Saturday, April 16, 2011

The Feeling of "Meaning" in Dreams


Robert Stickgold, director of the Center for Sleep and Cognition at Harvard Medical School was interviewed by Charles Choi for Scientific American, April 11, 2011, on the question "How do we have this feeling of "meaning in dreams"?

Stickgold answered that "Dreams often feel profoundly meaningful, bizarre experiences often interpreted over the centuries as messages from the gods or as windows into the unconscious. However, maybe our brains are just randomly stringing experiences together during sleep and investing the result with a feeling of profundity."

"When people learn about what I do, they often tell me about their dreams without me asking, and I can't tell you how many times people told me they had the most amazing dreams, and they're almost never amazing — they're almost always somehow embarrassingly uninteresting," Stickgold says. "But this happens to me, too."

Why do dreams FEEL profound? Stickgold notes that during REM sleep, when dreaming typically occurs, the release of the neurotransmitter serotonin is shut off in the brain. The only other time that happens is because of LSD, "when people seem to have these totally uninteresting experiences they describe as profoundly meaningful called 'acid insights.'"

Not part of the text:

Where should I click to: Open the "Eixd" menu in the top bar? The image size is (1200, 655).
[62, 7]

This sense of meaning may be a physical phenomenon "just like hunger or thirst...the excitement we feel upon a great insight, that 'Aha!' feeling," Stickgold says. "Who knows why, for instance, fireworks often seem to trigger it — maybe there's something about the geometric patterns that evokes this sense of awesomeness, the feeling that we can almost understand something amazing but not quite that drives us to seek a better understanding of things. It's like what you feel during a religious experience — you sense the oneness of mankind."

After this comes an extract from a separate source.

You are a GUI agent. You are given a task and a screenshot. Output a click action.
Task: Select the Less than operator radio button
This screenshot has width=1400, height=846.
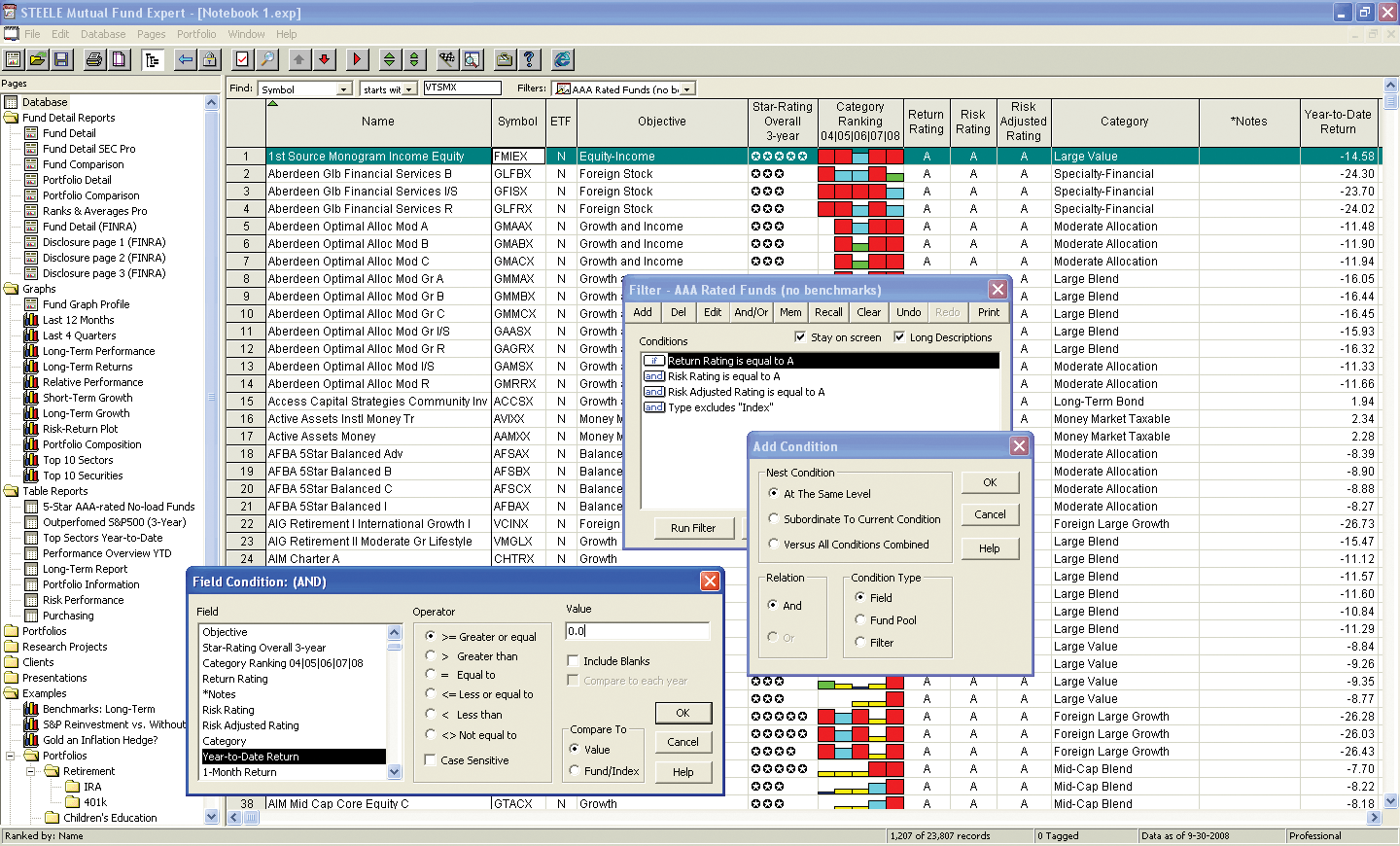431,715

During dreams, the brain may be associating disjointed experiences together to create potentially valuable combinations of thoughts, "...making you focus your attention on material that was only weakly associated before and investing this ...with this feeling of profundity to help it mine these connections for something not immediately obvious but potentially important," Stickgold says. "It makes sense that the sensation would be a positive and reinforcing one."

Experiments with drugs that suppress or boost serotonin levels could explore any connections between the neurotransmitter and the feeling of meaning.

Although most dreaming occurs in REM sleep, it also occurs in non-REM sleep. An approach would be to ask folk if dreams during non-REM sleep, when serotonin levels aren't suppressed, "feel as intense and bizarre and emotional as ones during REM sleep," Stickgold says, or gave "...serotonin-influencing drugs to people as they sleep and dream".

Stickgold notes. "What is it about the dream process that so frequently and universally across people generates this very strong perception of something like importance or significance or deepness, a feeling we find hard to define, and one that's often totally wrong, in that when you tell others about your dreams, you find they don't have any obvious significance?"